Here is an example of the expected output:
```
Slight-Right-Turn 0.6666666666666666
Sharp-Right-Turn 0.3333333333333333
----------
Sharp-Right-Turn 0.5384615384615384
Slight-Right-Turn 0.46153846153846156
----------
Slight-Right-Turn 0.6590909090909091
Sharp-Right-Turn 0.3409090909090909
----------
Slight-Right-Turn 0.75
Sharp-Right-Turn 0.19642857142857142
Move-Forward 0.05357142857142857
----------
```
Note that all of these calculations much be performed in Spark and not the driver program. The driver program should only print the final result.

**Hint**: since this question asks you to print results with a custom format you cannot use pprint().
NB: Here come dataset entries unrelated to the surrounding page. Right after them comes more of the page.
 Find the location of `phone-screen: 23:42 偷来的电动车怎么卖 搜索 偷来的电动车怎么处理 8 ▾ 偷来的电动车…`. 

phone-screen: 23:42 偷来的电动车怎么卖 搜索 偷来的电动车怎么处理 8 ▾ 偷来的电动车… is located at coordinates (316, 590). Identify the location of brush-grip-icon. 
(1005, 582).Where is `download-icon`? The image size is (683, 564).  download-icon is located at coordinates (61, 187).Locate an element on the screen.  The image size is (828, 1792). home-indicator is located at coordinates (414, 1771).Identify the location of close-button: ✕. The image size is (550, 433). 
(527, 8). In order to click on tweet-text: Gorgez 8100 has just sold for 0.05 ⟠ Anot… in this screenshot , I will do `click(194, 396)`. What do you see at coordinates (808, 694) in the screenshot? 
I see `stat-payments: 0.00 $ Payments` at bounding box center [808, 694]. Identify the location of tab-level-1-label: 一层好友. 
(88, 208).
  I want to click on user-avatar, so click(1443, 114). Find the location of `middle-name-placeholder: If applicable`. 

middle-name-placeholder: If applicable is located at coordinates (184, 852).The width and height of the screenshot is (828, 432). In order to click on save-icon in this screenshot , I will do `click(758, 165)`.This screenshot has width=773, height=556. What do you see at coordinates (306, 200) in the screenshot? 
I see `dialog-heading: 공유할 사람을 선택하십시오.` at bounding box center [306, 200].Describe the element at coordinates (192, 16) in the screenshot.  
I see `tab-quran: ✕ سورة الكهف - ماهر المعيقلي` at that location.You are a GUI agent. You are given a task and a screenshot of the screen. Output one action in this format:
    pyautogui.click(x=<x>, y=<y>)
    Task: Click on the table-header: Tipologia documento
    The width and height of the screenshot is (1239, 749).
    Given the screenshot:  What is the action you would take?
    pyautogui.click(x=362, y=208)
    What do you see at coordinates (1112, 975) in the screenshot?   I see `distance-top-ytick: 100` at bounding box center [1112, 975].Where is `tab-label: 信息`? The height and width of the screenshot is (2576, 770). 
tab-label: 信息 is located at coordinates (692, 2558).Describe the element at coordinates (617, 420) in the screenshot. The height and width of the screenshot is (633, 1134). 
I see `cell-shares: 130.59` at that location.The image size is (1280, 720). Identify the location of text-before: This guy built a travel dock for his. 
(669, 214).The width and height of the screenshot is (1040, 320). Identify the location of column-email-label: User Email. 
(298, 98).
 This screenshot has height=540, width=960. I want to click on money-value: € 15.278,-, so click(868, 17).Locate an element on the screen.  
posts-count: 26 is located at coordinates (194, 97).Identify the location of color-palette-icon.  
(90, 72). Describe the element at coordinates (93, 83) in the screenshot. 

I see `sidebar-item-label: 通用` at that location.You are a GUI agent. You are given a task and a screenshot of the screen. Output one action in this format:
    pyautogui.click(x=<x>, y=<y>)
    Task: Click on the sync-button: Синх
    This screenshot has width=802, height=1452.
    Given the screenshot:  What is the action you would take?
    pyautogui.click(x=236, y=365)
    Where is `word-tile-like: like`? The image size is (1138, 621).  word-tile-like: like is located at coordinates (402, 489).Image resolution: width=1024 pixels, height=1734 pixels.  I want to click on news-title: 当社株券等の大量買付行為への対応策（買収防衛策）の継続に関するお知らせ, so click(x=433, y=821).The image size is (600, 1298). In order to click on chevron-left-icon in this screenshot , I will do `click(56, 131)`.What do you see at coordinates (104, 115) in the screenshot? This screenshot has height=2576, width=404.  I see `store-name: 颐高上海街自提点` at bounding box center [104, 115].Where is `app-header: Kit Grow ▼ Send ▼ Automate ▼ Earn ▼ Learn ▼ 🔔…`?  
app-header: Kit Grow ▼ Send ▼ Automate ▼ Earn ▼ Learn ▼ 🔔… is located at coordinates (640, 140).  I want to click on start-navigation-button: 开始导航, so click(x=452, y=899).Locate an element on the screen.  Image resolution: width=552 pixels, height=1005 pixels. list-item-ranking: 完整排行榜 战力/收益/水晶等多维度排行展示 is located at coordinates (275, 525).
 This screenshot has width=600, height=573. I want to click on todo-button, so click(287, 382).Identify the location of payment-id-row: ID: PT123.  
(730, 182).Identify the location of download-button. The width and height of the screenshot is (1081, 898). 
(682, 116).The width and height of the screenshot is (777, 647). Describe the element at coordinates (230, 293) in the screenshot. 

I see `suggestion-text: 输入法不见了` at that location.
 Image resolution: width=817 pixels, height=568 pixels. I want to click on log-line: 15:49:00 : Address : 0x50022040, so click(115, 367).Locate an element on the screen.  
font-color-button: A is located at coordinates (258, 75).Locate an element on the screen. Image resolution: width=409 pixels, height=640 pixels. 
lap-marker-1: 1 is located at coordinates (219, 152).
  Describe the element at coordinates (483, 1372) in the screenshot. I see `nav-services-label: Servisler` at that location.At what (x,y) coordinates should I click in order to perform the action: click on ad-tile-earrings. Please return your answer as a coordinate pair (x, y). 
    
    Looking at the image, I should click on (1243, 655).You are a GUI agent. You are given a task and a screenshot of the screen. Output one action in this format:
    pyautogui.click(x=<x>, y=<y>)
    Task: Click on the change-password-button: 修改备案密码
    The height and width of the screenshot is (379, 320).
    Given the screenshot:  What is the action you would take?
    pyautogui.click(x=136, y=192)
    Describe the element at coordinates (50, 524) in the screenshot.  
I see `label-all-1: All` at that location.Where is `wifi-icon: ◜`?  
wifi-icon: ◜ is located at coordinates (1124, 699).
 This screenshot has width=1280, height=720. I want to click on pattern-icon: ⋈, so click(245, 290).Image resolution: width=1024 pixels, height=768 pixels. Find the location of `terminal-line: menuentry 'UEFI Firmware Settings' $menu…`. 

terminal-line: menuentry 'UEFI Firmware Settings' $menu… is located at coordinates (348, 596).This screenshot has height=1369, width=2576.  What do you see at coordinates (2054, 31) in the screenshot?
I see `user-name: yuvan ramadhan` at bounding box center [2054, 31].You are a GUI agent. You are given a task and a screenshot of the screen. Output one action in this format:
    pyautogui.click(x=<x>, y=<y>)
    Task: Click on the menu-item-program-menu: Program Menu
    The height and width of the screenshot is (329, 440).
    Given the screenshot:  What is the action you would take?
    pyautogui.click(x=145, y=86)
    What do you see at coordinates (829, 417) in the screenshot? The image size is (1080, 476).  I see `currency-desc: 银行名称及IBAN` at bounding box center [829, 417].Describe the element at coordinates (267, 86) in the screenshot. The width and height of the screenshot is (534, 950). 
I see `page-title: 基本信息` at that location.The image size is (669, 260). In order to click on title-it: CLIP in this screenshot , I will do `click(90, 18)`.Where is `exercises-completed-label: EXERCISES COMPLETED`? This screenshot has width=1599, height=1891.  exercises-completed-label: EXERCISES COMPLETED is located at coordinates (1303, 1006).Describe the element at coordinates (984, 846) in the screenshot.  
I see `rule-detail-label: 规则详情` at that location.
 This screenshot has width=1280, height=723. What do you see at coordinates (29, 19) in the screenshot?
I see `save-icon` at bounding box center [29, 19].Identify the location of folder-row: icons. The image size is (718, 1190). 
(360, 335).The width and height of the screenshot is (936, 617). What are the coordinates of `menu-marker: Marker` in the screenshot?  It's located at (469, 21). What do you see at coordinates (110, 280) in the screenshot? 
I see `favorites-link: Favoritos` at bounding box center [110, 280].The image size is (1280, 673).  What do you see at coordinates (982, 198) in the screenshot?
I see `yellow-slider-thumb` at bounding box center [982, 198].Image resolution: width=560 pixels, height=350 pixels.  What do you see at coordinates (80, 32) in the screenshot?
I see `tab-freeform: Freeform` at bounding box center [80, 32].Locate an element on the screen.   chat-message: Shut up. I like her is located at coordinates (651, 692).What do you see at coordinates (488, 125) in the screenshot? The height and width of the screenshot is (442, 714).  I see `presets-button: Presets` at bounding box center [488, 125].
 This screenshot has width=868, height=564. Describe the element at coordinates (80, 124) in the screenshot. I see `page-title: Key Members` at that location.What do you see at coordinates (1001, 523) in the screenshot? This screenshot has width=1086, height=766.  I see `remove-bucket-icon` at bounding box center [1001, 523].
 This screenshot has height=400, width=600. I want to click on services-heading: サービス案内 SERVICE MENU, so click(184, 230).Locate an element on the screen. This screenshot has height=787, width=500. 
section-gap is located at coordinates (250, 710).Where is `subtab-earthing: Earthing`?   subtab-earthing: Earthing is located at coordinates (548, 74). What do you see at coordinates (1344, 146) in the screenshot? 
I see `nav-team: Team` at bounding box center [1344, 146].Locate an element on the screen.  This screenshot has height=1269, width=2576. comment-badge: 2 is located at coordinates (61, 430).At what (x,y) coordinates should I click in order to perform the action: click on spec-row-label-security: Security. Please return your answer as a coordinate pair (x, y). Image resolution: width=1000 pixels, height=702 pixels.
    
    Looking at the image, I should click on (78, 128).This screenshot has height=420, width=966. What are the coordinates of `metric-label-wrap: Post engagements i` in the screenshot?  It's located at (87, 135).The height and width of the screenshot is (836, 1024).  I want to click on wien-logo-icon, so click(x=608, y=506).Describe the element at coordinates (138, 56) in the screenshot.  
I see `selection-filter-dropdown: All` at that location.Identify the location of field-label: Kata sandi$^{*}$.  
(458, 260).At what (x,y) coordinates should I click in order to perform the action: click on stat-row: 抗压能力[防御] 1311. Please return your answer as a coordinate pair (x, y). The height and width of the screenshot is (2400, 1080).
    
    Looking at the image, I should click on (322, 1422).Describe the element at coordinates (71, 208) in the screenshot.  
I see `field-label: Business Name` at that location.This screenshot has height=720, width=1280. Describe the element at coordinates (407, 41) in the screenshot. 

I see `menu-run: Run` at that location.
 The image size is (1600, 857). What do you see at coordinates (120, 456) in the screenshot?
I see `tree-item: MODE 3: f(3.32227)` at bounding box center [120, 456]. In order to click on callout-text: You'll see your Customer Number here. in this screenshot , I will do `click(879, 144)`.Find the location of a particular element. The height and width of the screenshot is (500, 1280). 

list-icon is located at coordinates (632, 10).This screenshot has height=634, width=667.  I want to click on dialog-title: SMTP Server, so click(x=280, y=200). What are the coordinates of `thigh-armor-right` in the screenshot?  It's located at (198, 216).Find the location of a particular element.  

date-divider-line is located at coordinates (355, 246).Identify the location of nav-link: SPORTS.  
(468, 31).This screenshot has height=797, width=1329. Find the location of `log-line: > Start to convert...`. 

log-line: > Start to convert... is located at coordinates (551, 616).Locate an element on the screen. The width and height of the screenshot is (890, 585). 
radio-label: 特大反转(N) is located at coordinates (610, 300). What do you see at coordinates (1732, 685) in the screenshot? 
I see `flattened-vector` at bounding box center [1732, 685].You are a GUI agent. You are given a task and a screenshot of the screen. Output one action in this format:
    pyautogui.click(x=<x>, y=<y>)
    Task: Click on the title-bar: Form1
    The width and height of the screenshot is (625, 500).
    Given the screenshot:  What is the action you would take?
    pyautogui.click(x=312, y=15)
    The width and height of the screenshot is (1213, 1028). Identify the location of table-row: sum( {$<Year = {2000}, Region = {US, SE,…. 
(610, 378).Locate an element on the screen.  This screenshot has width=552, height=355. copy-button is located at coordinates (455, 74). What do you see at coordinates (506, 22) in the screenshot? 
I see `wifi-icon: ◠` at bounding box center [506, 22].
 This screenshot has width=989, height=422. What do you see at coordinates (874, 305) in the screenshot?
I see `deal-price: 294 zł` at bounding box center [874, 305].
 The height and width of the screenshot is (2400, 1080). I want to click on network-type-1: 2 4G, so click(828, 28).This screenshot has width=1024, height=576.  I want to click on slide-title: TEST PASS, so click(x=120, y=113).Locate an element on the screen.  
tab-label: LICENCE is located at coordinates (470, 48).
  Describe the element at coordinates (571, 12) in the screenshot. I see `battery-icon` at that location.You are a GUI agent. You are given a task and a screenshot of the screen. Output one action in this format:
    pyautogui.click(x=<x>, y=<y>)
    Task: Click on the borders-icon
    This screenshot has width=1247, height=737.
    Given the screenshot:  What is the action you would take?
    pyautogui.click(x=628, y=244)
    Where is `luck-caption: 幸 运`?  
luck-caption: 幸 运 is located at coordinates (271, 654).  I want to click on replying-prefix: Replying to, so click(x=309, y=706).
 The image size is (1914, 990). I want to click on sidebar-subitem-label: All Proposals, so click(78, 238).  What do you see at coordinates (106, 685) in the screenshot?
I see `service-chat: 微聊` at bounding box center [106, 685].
Instead, prepare the results using some transformations and at the end use forEachRDD() to collect and print the results. Please look up forEachRDD in the API to learn how it works.

In [None]:
ssc = initStreamingContext()
robotData = ssc.socketTextStream("datasci.cs.uwaterloo.ca", 4321)
#### Your Solution to Question 2 here

ssc.start()
# Let's wait for 10 seconds before we stop the program.
# Feel free to change this value but make sure you change it back to 10 before submission.
time.sleep(10)
ssc.stop()

---
Don't forget to save your workbook!   When you are finished and you are ready to submit your assignment, download your notebook file (.ipynb) from the hub to your machine, and then follow the submission instructions in the assignment.